Herero und Nama schufteten in Diamantenmienen

So war der 1870 in Klockrieß geborenen Sönke Nissen ab 1903 Eisenbahn-Bauingenieur zunächst im damaligen Deutsch-Ostafrika, heute Tansania. Zwischen 1906 und 1909 baut Nissen eine Bahnstrecke in Süd-West-Afrika.
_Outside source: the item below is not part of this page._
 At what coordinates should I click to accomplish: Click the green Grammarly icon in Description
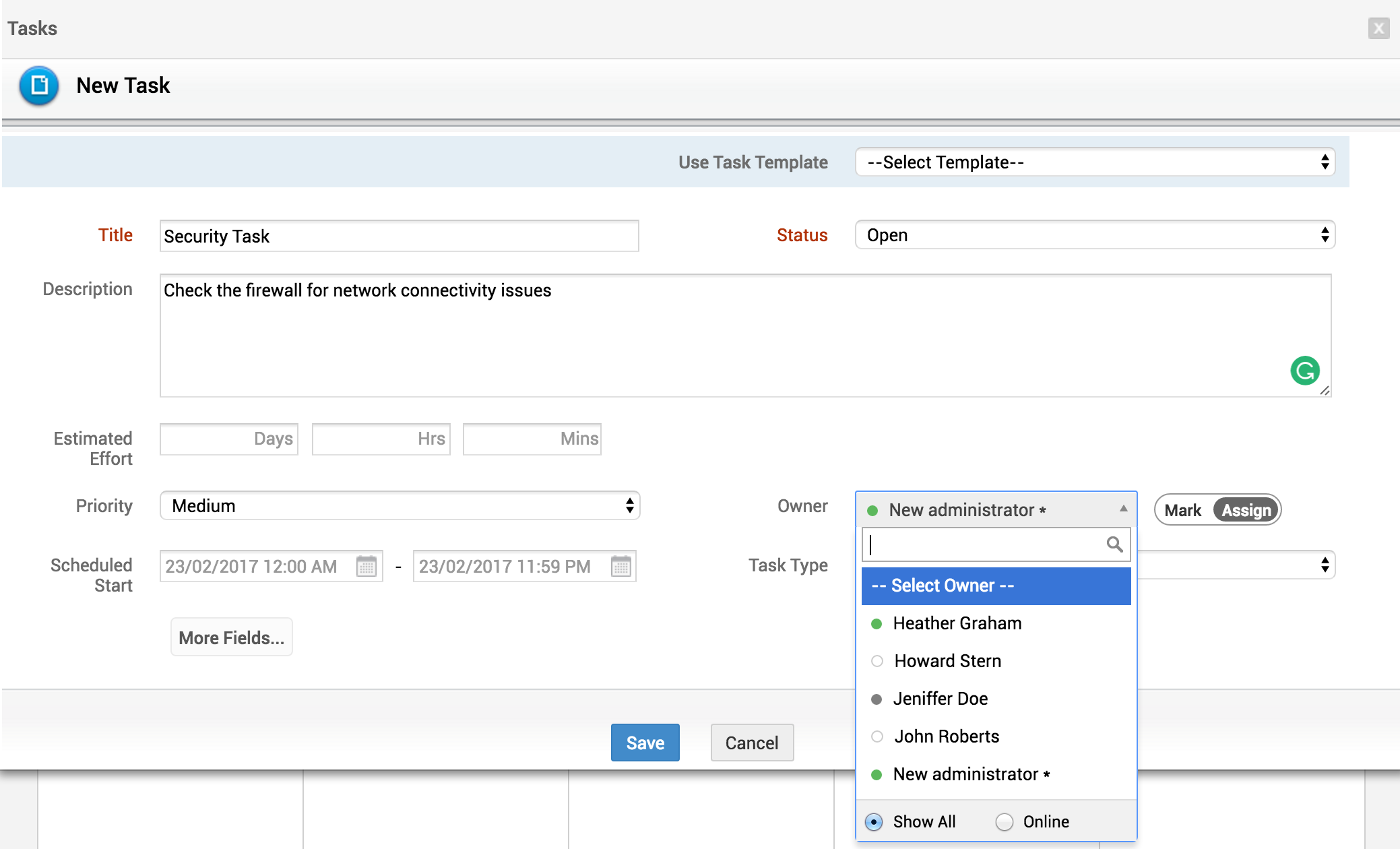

Beim Bau der Eisbahn setzt Nissen Herero und Nama als Zwangsarbeiter ein, von denen 70 Prozent an den Folgen der Arbeitsbedingungen starben.

Nissen nimmt das unbeirrt in Kauf, fordert immer neue Arbeitskräfte an und stößt beim Bau der Bahnstrecke auf Diamanten, setzt in der Schürfmiene ebenfalls Zwangsarbeiter ein und kommt so zu einem Vermögen.
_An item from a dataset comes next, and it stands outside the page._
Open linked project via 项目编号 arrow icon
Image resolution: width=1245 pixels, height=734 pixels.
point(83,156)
Und dort beginnt sie, die Legende um den Nordfriesen, der mit einem Sack Diamanten nach Nordfriesland zurückkehrt. Im vom ersten Weltkrieg gebeutelten Deutschland kommen Nissens Wohltaten gut an. Dem Staat fehlt das Geld, um das Vorland vor Bredstedt zwischen Ockholm und dem Cecilienkoog einzudeichen.

Alltagsrassismus und politisches Handeln

Nissen stirbt vor dem Bau des Deiches, doch der neue Koog wird nach ihm benannt und sieben Höfe aus dem Nachlass der Familie Nissen tragen bis heute den Namen der Bahnstationen aus der damaligen Afrika-Kolonie.

Doch kann das so stehen bleiben? Diese Frage stellt FSJler Tobias Lauer rhetorisch in den Raum. Lauer zitiert auch einen Artikel von shz.de, der vor 15 Jahren erschien und im heutigen Kontext zynisch klingt: Nissen sei seltenes Beispiel dafür, dass plötzlicher Reichtum nicht unbedingt zu einer Raubfischmentalität und Habgier führen müsse. Und: „Nissen galt als bodenständiger Mensch mit sozialem Verantwortungsgefühl“, sei ein „Großer Schleswig-Holsteiner".

Ortsschilder, Ausstellungen und Hinweistafeln

Nein, es könne nicht so stehen bleiben, lautet Lauers Fazit. Es führe zu Alltagsrassismus, die kolonialistischen Denkmuster steckten immer noch in den Köpfen einer postkolonialistischen Gesellschaft. Es gehe um den politischen Umgang mit der historischen Schuld. Auch in Nordfriesland. Eine Ausstellung im Schloss vor Husum zum Thema könne ein Anfang sein. Und wie geht es weiter?

Die Kreispolitiker schlugen, zwei Jahre nachdem das Thema erstmalig auf dem Tisch landete – damals stieß das Rütteln an der Nissen-Legende lange nicht bei allen auf großen Jubel – schon ganz andere Töne an. Man sei auf einem guten Weg, sagte etwa Jens Peter Jensen (SPD). Die SPD hatte damals mit einem Antrag den maßgeblichen Anschub zur Neubewertung Nissens gegeben.

In Absprache mit der Gemeinde sollten Hinweisschilder zu Nissen Vergangenheit aufgestellt werden, um den Kontext herzustellen, schlug Jensen vor. Die Grünen wollten ebenfalls pragmatische Ansätze: „Wann findet eine Ausstellung statt, können Fahrten organsiert werden, kann man den Historiker Marco Petersen als Experten hinzuziehen“.